Estas cosas me han devuelto a la memoria, historia o leyenda, qué más da, la figura del joven pastor catalán Isidro Llusá, cuya personalidad, celo y amor a España, le valió pasar a la Historia por la puerta grande, y hacerse merecedor de un bello monumento junto a la carretera en los entornos de Montserrat, enigmática orografía, todo un símbolo, con sus inconfundibles riscos afilados en forma de agujas, que un día siendo joven me detuve a contemplar; estampa que jamás he olvidado y a la que tantas veces recurrí, siempre en ocasiones en las que por hache o por be, los separatistas catalanes dieron motivo para hacerlo. El jovenzuelo pastor que protagonizó aquel hecho memorable hace más de dos siglos que se le conoce con el nombre de El Tambor del Bruch.

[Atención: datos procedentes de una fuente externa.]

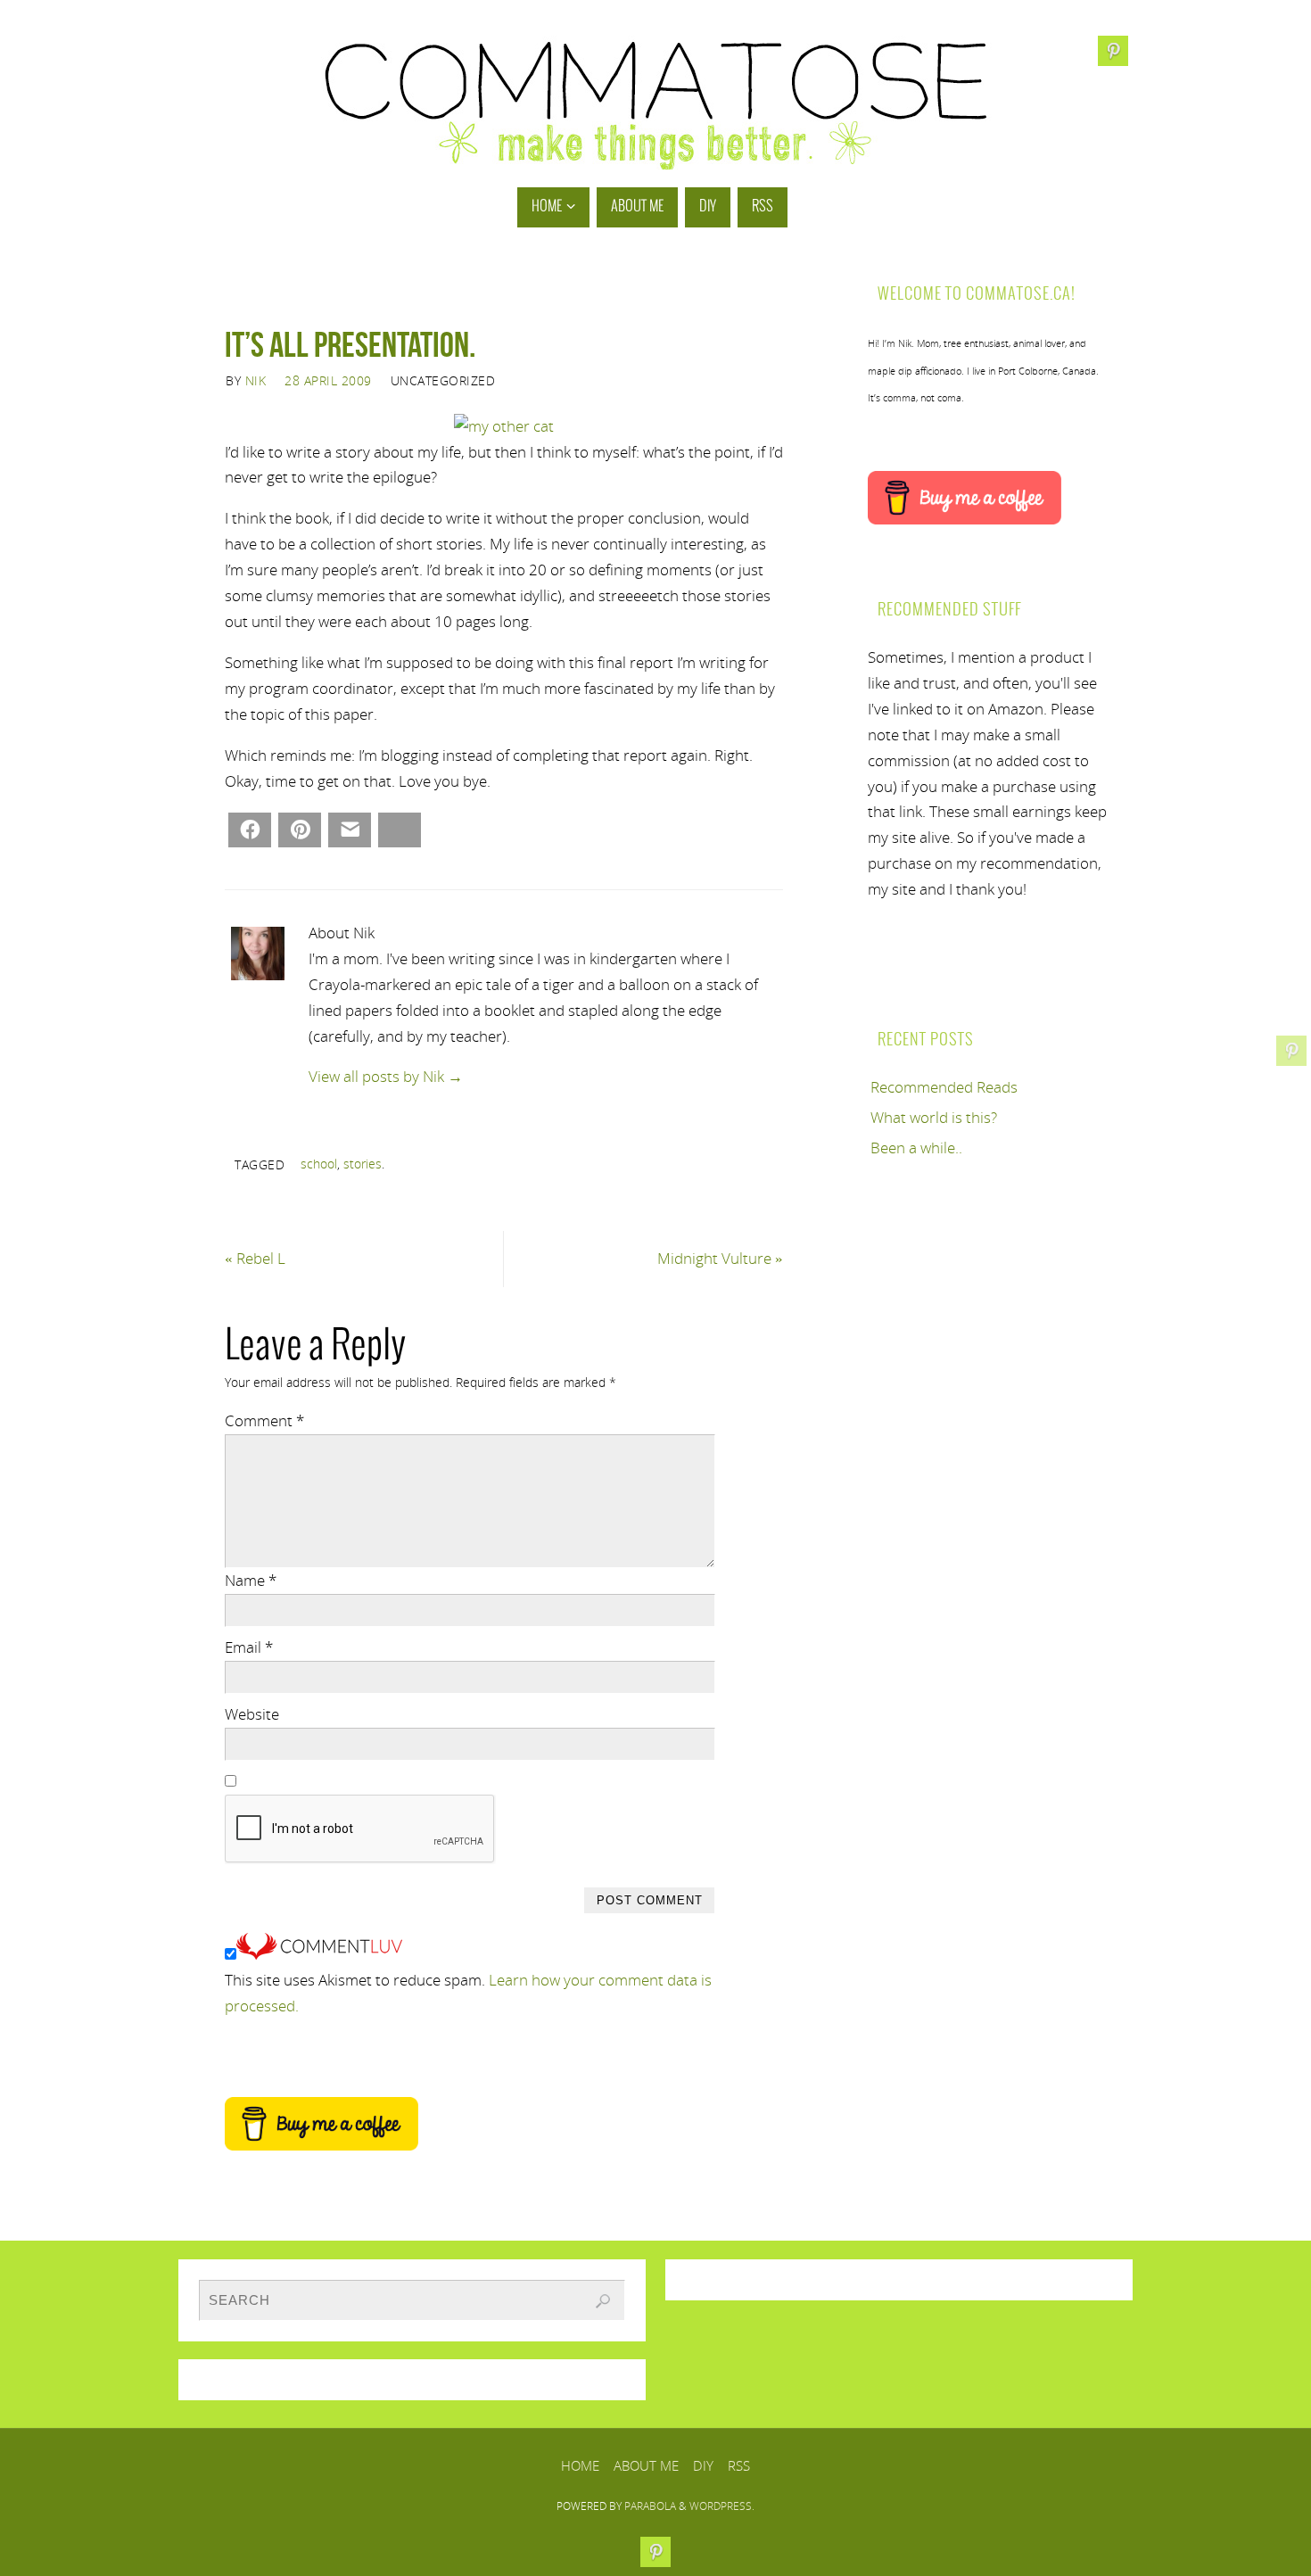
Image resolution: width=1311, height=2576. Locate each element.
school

Fue durante la llamada Guerra de la Independencia contra los franceses. Toda España, Cataluña también, se levantó sin miedo al sacrificio contra los ejércitos de Napoleón. El joven pastor de los entornos de Montserrat, Isidro Llusá y Casanoves, quiso tomar parte del ejército español, pero no se lo permitieron por su corta edad. Debió de ser a principios del verano de 1808. Ante la aproximación de las tropas francesas, formadas por no menos de 3.500 hombres, en su mayoría suizos e italianos, al bueno del pastorcillo, quien, acompañado de su tambor de cofradías, andaba por aquellas escabrosidades cuidando el ganado, no se le ocurrió cosa mejor que ponerse a tocar con todas sus fuerzas al instrumento sonoro, tarea en la que debía de ser experto, cuyo sonido, al chocar contras las paredes de piedra de Montserrat, confundió a la infantería y a la caballería enemiga que ya tenía muy cerca, lo que al ejército francés le llevó a pensar que el número de soldados españoles que les venían al encuentro, era infinitamente mayor de lo que ellos habían podido imaginar. Los franceses se lo pensaron mejor, y dieron marcha atrás.

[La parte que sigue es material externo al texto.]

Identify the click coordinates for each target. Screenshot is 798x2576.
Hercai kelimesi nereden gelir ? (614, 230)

El resumen del hecho queda ahí. Como lectura grabada sobre la piedra de “El Tambor del Bruch” que rememora aquel acto insólito, se dice lo siguiente: “Viajero, para aquí, que el francés también paró, el que por todo pasó no pudo pasar de aquí.” Se me ocurre pensar que a cuántos catalanes, la estatua en piedra que hay junto a la carretera en los entornos de Montserrat, debiera servir de santuario en donde retirarse alguna que otra vez a meditar, sobre todo a ese puñado de separatistas ahora tan en boga, para que dejen a la gente en paz en favor primero de ellos mismos, y salir de su error en beneficio de aquella querida región española de la que nunca nos debemos desprender.